[Entries drawn from a collection]

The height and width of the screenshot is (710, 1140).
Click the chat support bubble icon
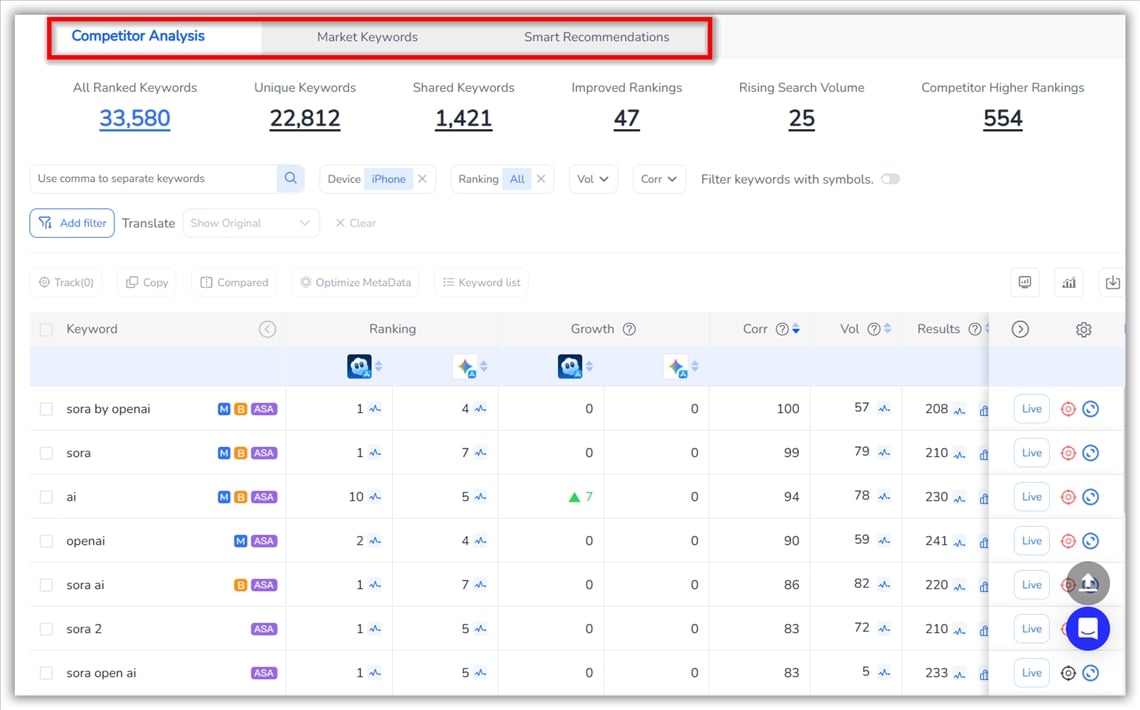click(1087, 629)
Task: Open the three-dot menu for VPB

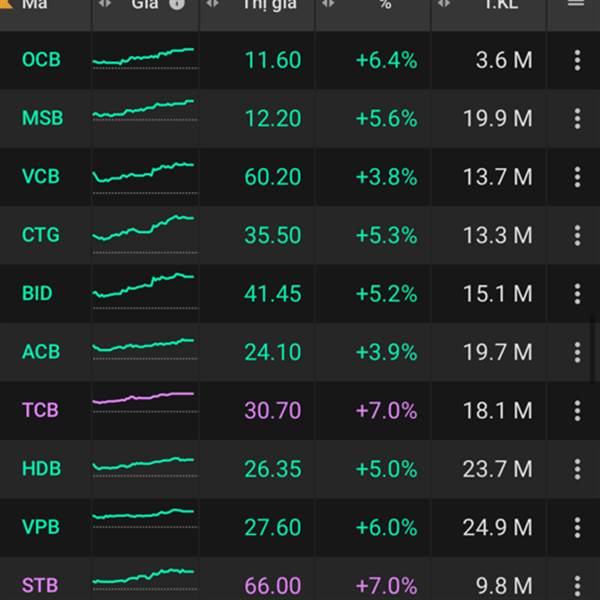Action: pos(577,527)
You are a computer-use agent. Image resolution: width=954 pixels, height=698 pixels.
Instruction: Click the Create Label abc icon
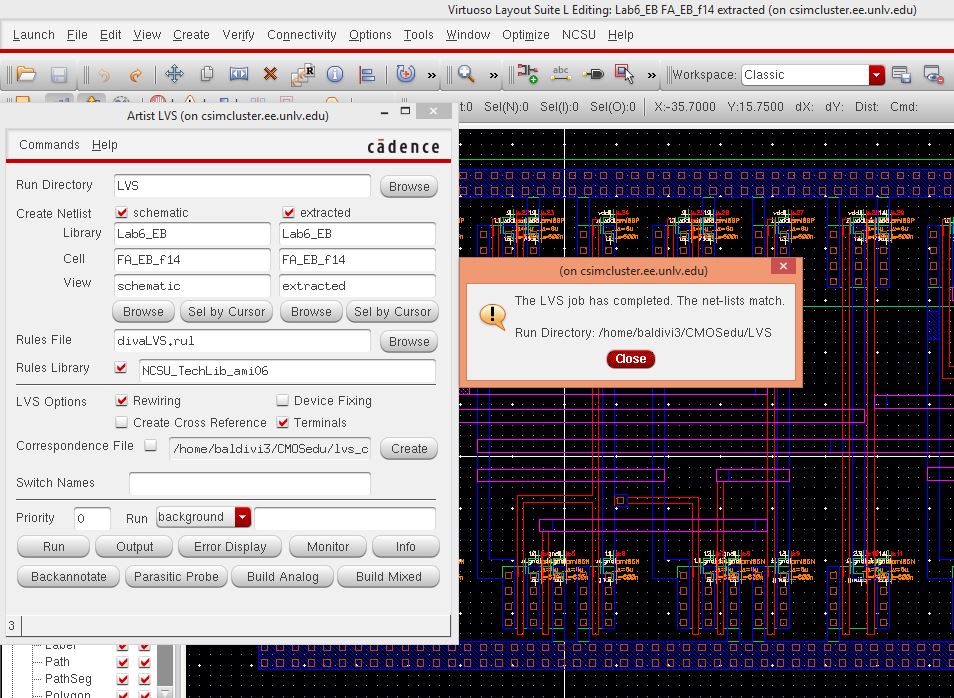click(x=561, y=75)
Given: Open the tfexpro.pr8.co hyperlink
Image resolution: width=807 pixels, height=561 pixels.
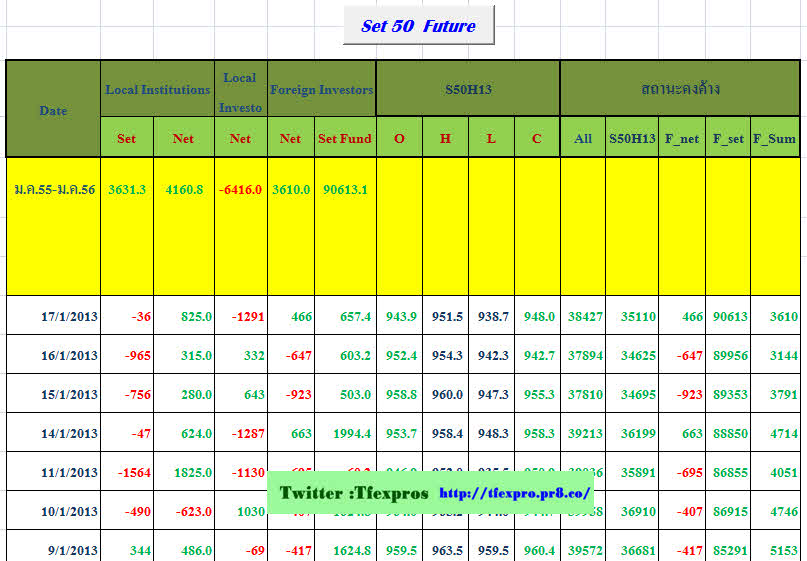Looking at the screenshot, I should tap(515, 494).
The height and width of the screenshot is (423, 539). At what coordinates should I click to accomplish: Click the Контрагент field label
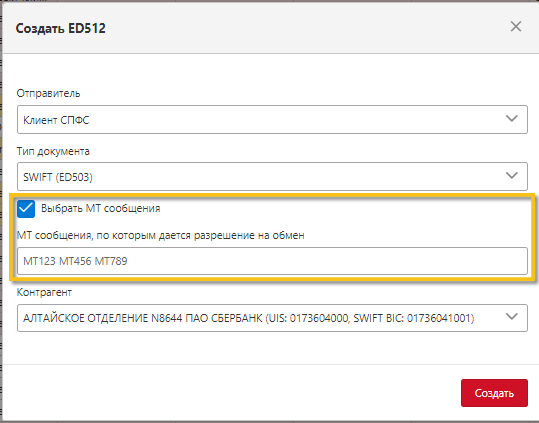44,292
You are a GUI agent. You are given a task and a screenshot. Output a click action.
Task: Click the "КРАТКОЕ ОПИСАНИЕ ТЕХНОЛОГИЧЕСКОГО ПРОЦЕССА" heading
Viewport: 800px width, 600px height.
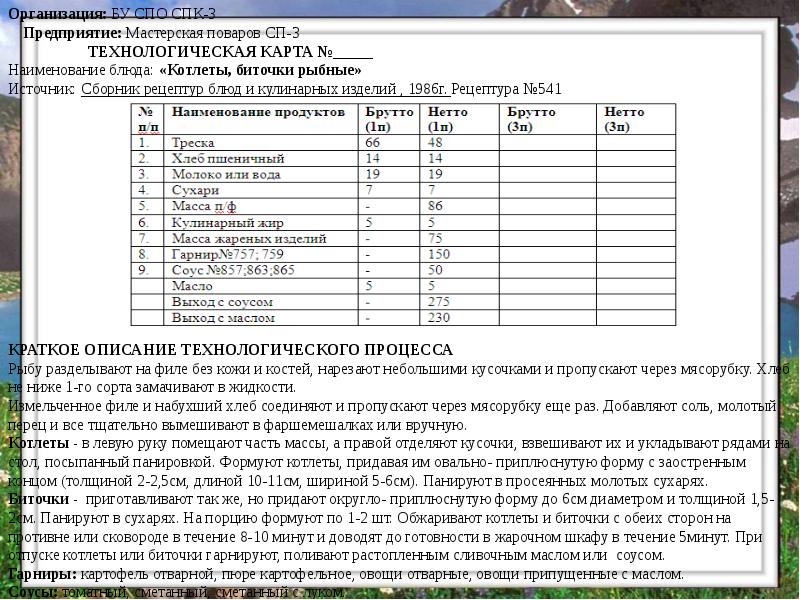tap(230, 350)
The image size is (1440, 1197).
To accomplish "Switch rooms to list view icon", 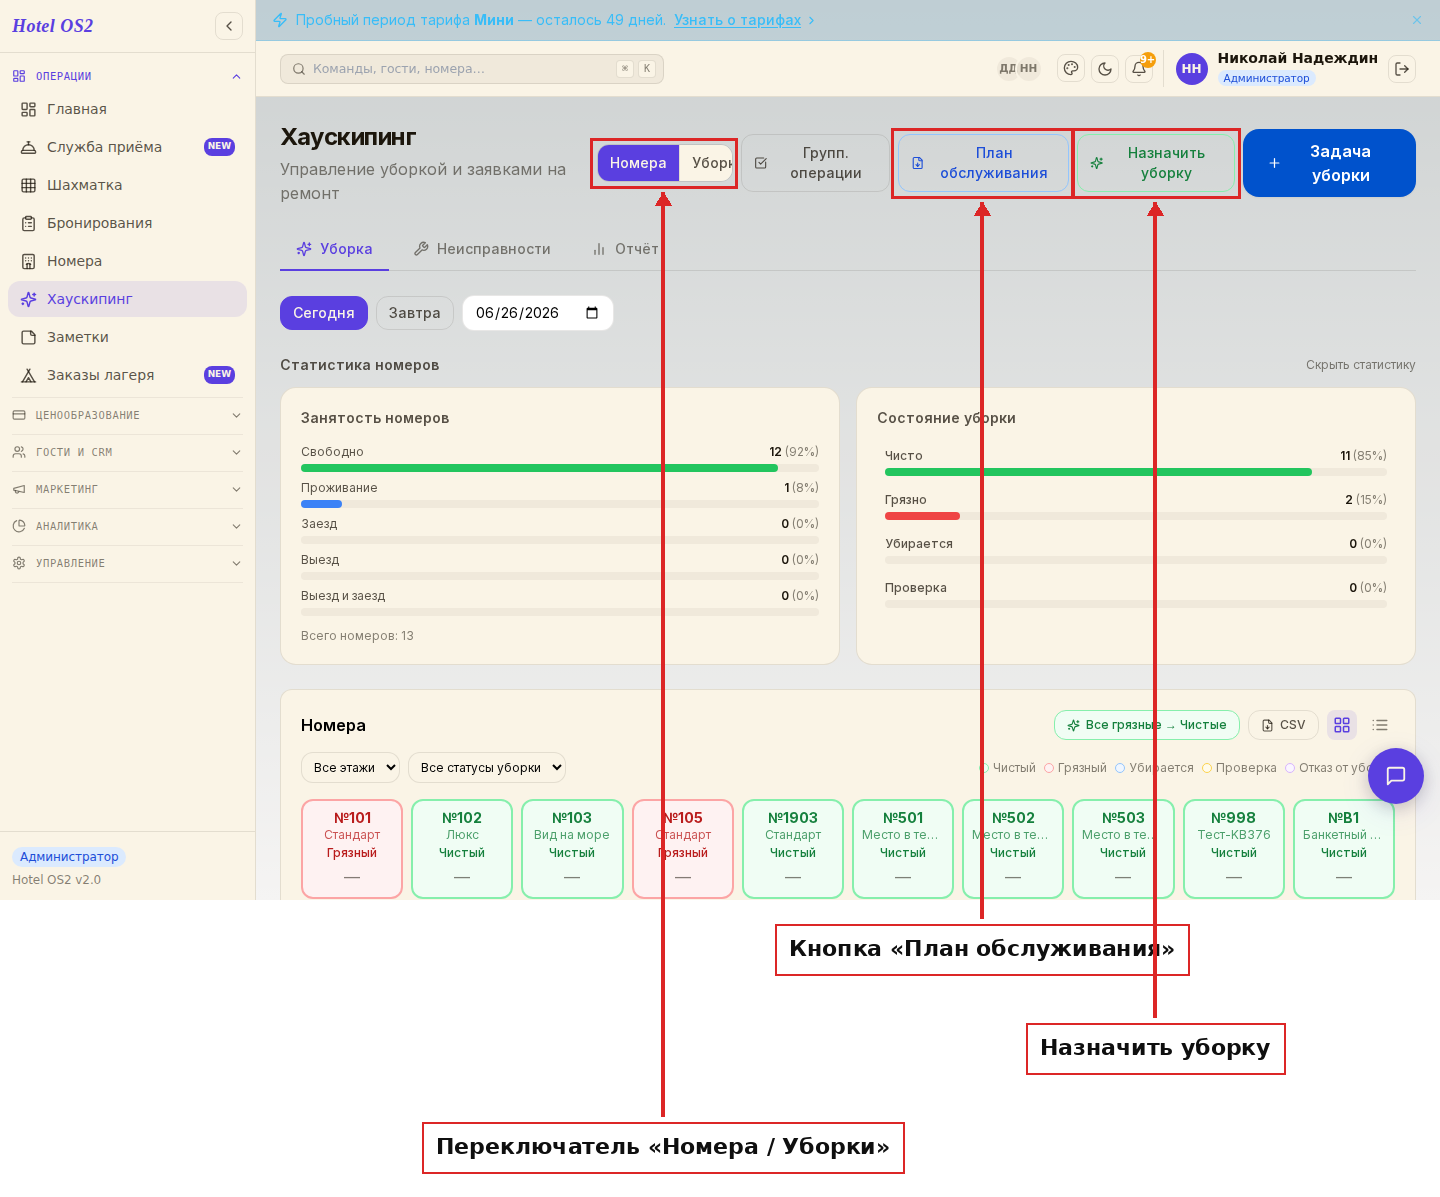I will point(1380,725).
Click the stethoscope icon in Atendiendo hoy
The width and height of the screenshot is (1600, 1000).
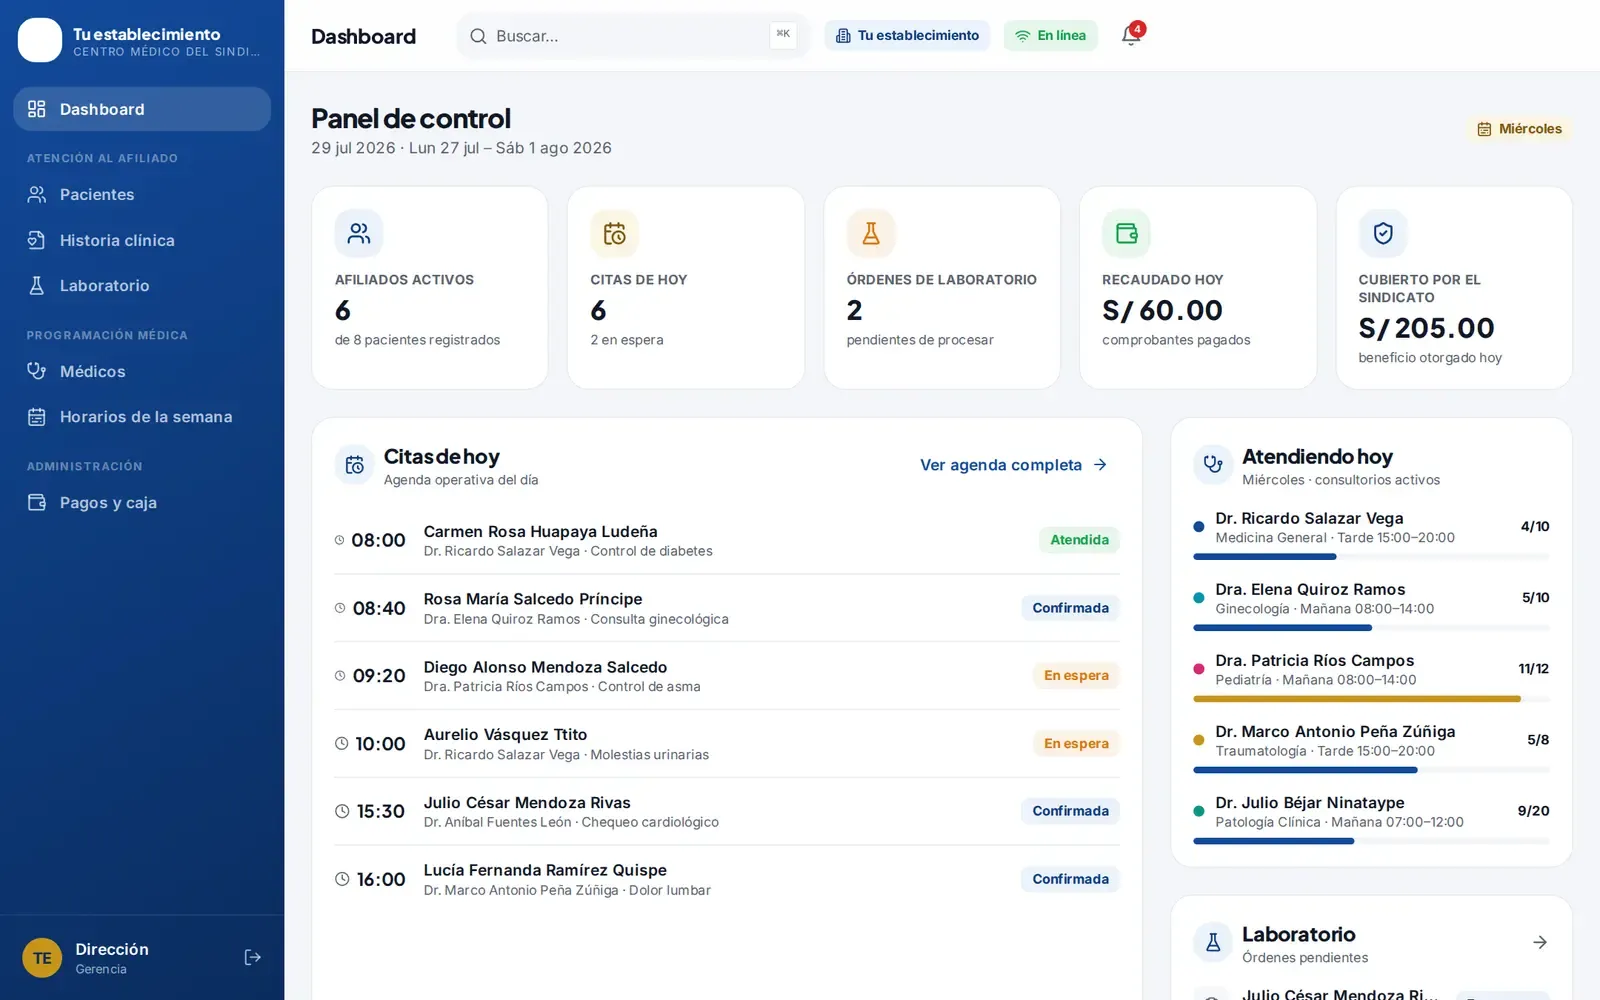tap(1213, 464)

▶ **EXERCISE DESCRIPTION**
Output the lines of the material verbatim from the line containing "You are a GUI" through the line containing "tap(230, 350)", including both of those lines. Omit the pictures from your output.

▶ **ANSWER FOR THIS EXERCISE**
You are a GUI agent. You are given a task and a screenshot. Output a click action.
Task: Click the "КРАТКОЕ ОПИСАНИЕ ТЕХНОЛОГИЧЕСКОГО ПРОЦЕССА" heading
Viewport: 800px width, 600px height.
tap(230, 350)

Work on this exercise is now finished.